The controversial move to ban National Rally leader Marine Le Pen from standing in the French presidential election has been accused of demonstrating double standards, with reports claiming that over a hundred other European politicians violated the same rules without facing prosecution.
A Paris court enacted a five-year ban from running in any election against populist firebrand Marine Le Pen after finding her, and other members of her National Rally party, guilty of “embezzling” European Union funds for political activities in France.
Under EU rules, all Members of the European Parliament are afforded hundreds of thousands to pay for staff and their operations in Strasbourg and Brussels. Le Pen, like many other MEPs before her, was accused of using such funds to pay for other party expenses outside of the transnational parliament.
While the EU has never released a full accounting of all parliamentarians accused of the same misconduct as Le Pen was found guilty of, a 2023 report from the Follow the Money website found that between 2019 and 2022, 139 Members of European Parliament (MEPs), or around one in five members at the time, had been found to have broken the same rules, the Times of London noted on Tuesday.
Yet, according to the report, just one MEP, Eva Kaili, a Greek socialist and former Vice-President of the European Parliament, has faced an actual investigation during the time period studied. However, Kaili was already under heavy scrutiny over her alleged role in the Qatar-gate scandal in which leftist EU parliamentarians have been accused of accepting bribes from the Islamic kingdom, allegedly in exchange for promoting Qatari interests in Strasbourg.
The report found that the other 138 MEPs were merely instructed to return the misused funds to the EU Parliament before criminal charges could be brought.

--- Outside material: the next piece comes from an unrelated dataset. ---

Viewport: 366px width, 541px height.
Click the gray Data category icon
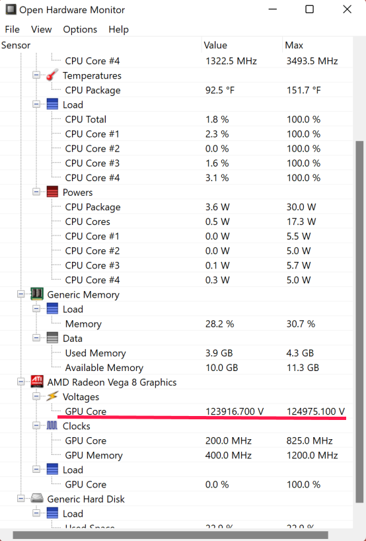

There have been claims that the rules are enforced selectively, and particularly against politicians who have been critical of the European Union or its Parliament. Indeed, Brexit leader and former MEP Nigel Farage was a notable example of a Eurosceptic politician who had faced investigation for allegedly using EU funds on other expenses and was reportedly ordered to pay back £35,000 to the EU.
Speaking on Times Radio on Monday evening, former BBC journalist Michael Crick said that the misuse of EU Parliament funds by political parties to fund operations in their home countries has been a longstanding open secret known to many journalists and the EU body itself, saying that hundreds of MEPs likely did exactly the same thing that Le Pen was accused of.
“Everybody in the European Parliament was at it, they all knew each other were at it, so they didn’t complain because they would be complained against themselves, so everybody turned a blind eye and the European Parliament as an institution was reluctant to do anything about it because it would go public and undermine the institution of Europe and all that,” he said.
“I am in favour of the European Union, I wish we [the UK] were back in there, but I have to say that if you are a Eurosceptic, you are more likely to fall afoul of all this than if you were a pro-European. The system is unfair and, frankly, there must be hundreds of MEPs and former MEPs saying quietly to themselves ‘I’m not sure if she [Le Pen] has done any worse than I,” Crick remarked.
In contrast to Le Pen, current French Prime Minister François Bayrou, an ardently pro-EU liberal politician, faced similar accusations. While other members of his Democratic Movement (MoDem) party were found guilty of embezzling EU funds, Bayrou was acquitted last year. Even during the trial, prosecutors called for Bayrou to face a three-year ban on running for elections, two years less than the ban placed against Le Pen. Ultimately the court afforded the future PM the “benefit of the doubt” in the case and the charges against him were dropped.
Le Pen has accused the Paris court of acting like those in “authoritarian regimes” and claimed that the remarkable ruling to impose the ban on her seeking public office even during the appeal process — in which the presumption of innocence is typically afforded to defendants in France — was in violation of the rule of law and clearly politically motivated.
The National Rally leader vowed to fight the case on appeal. It is possible that the appeal process could conclude before the 2027 presidential election. However, that is no guarantee, and Le Pen likely faces an uphill battle convincing the typically left-leaning French courts to overturn her conviction.